# Incra Master Lift vs JessEm Master Lift



## BroomVikin (Jan 25, 2019)

I recently purchased the Kreg router table and fence and am about ready to drop a nice lift in it. I've narrowed it down to the Incra and the JessEm Master lifts. I can't seem to figure out if there is much difference between the two however. The only thing I can see is the Incra has the metal reducer rings (I really like the idea of the Cleansweep in the future) and the JessEm seems to have the plastic ones. Are there other differences that I'm missing? Any reason to buy one over the other? And, just to throw a wrench in things, how would you rate them compared to the Rockler Master Lift?


----------



## Elden Cozort (Oct 30, 2018)

The Incra lift is built by JessEM so the quality will be the same. Only difference I can see is the magnetic insert on the Incra or the screw in on the JessEm

I have the JessEm Router Lift II and find it to be a well engineered product that does its job.


----------



## woodnthings (Jan 24, 2009)

*Just as I suspected!*

Eldon is correct! Here's the word from Incra:
https://www.incra.com/router_system_accessories-mast-r-lift-ii.html

https://jessem.com/products/mast-r-lift-ii?variant=12224153387116

JessEm makes great lifts I know because I have a few. I got one of the very first without a height locking cam, but it is still very well made. It's in a drawer right now waiting for some other use. The plastic inserts have never been an issue, so if you are budget minded, just stay with the Jess Em. Be aware that there are two sizes available: 
large - 9 1/4" X 11 3/4" 
small - 8 1/4" X 11 3/4" for use in the Bench Dog cast iron table saw extensions..... which is what I have.
I love 'em.
:vs_cool:


----------



## BroomVikin (Jan 25, 2019)

woodnthings said:


> Eldon is correct! Here's the word from Incra:
> https://www.incra.com/router_system_accessories-mast-r-lift-ii.html
> 
> https://jessem.com/products/mast-r-lift-ii?variant=12224153387116
> ...


How's the DC with the JessEm? I've heard great things about the Incra Cleansweep rings but if they're unnecessary the added expense doesn't seem worth it.


----------



## woodnthings (Jan 24, 2009)

*It's fine for my needs ....*



BroomVikin said:


> How's the DC with the JessEm? I've heard great things about the Incra Cleansweep rings but if they're unnecessary the added expense doesn't seem worth it.

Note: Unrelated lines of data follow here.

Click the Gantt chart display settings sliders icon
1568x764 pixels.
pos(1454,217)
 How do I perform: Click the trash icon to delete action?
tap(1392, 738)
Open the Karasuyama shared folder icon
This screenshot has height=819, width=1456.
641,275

I use the fence mounted shop vac dust port with a Rigid shop vac hooked directly. I close the cutter opening down as much as possible by sliding the fence halves near the cutter. This works for me as well as I could expect. Any dust that gets below the table falls to the floor and does not stay suspended in the air. I don't like the idea of totally enclosing the motor to capture this dust, as I believe it will cause overheating issues and shorten the life of the motor.

It's up to you to choose the proper size insert ring for safety reasons and for best dust collection performance. If your shop vac works at the point the dust is generated, that's about the best you could ask for.....:wink:









I do not recommend using a 4" dust collector on the router fence dust port. There's just not enough velocity in the suction in my opinion, and the ports are the wrong size from the Bench Dog factory. So, I assume they also recommend the shop vac over the larger DC hose.
:vs_cool:


----------



## shoot summ (Feb 21, 2014)

BroomVikin said:


> How's the DC with the JessEm? I've heard great things about the Incra Cleansweep rings but if they're unnecessary the added expense doesn't seem worth it.


In my experience the lion's share of the mess goes under the table regardless.

I installed the Rockler Dustbucket on my system, works outstanding. DC collection port for the bucket that T's off for a connection to the fence.


----------



## DrRobert (Apr 27, 2015)

I used a shop vac for years but could only collect the fence not enough cfm’s to collect the router box. I now have a dedicated 1hp wall mount dc that collects my miter saw and router table. I have a couple blast gates, and exhaust outside.

It is superb. Right now I just collect the cabinet box the router sits in. Cut a few slits in the door. If I were still using a shop vac I would consider the Clean Sweep.

I also have the Jessem lift and their PowerTek motor/remote switch. The remote is the bomb. I’ve been very happy with the exception I have difficulty getting the rings out & I have to pry them out with a screwdriver. I may have damaged the rings with the wrench not having the collet night enough.

I recently got the Infinity fence. Very nice.


----------



## NoThankyou (Mar 21, 2018)

I will not debate the merits of router lifts as they are little different from the lift built into the router itself.

What is really important is the repeatability of the lift itself and how the router is held. 
First, if the router motor is held in the lift as motor clamped in the lift, that is the first requirement. 
i.e. If the router is removed from the manufacturer supplied base and held by the router lift, it is the optimal set up.
Second, if the router lift can be cranked 7 turns up followed by 7 turns down and arrive at the same height, that is the router lift that you want. 

Many router bits are dual function bits. The instructions say set the bit to perform this cut, then raise the bit for the complementary cut. If the router lift winds up 7 turns up but it is 6¾ down, I will guarantee that you won't be happy.


----------



## ChiknNutz (Apr 22, 2011)

After years of using a very substandard router table, I went with the Incra "Works" last year. It is a real treat to use for sure, far more capable than I am at this point.

Specific to your question, I went with the INCRA Mast-R-Lift II when I bought the Incra router table. Though of their offerings are similar, I chose this one over the PRL-V2 as I saw the thumb wheel as perhaps a little problematic (though it may not be ever, just an opinion). I prefer having the hex shaft be the single point of use.

The Jessem looks nearly identical to the Incra with the exception of the rings, as expected since Jessem makes the Incra rebranded unit. If that is indeed the only real difference, I'd choose the Incra due to the Magnalock rings if you have any plans to also go with the Cleansweep.

I like the Magnalock rings and the Cleansweep, dust collection is excellent with this system.

Here is a link to their lift comparison chart: https://incra.com/info/LiftComparison_042111.pdf


----------



## David07 (Jan 16, 2018)

Basically, these two lifts are the same the only difference is Incra has a magnalock system for better compatibility.


----------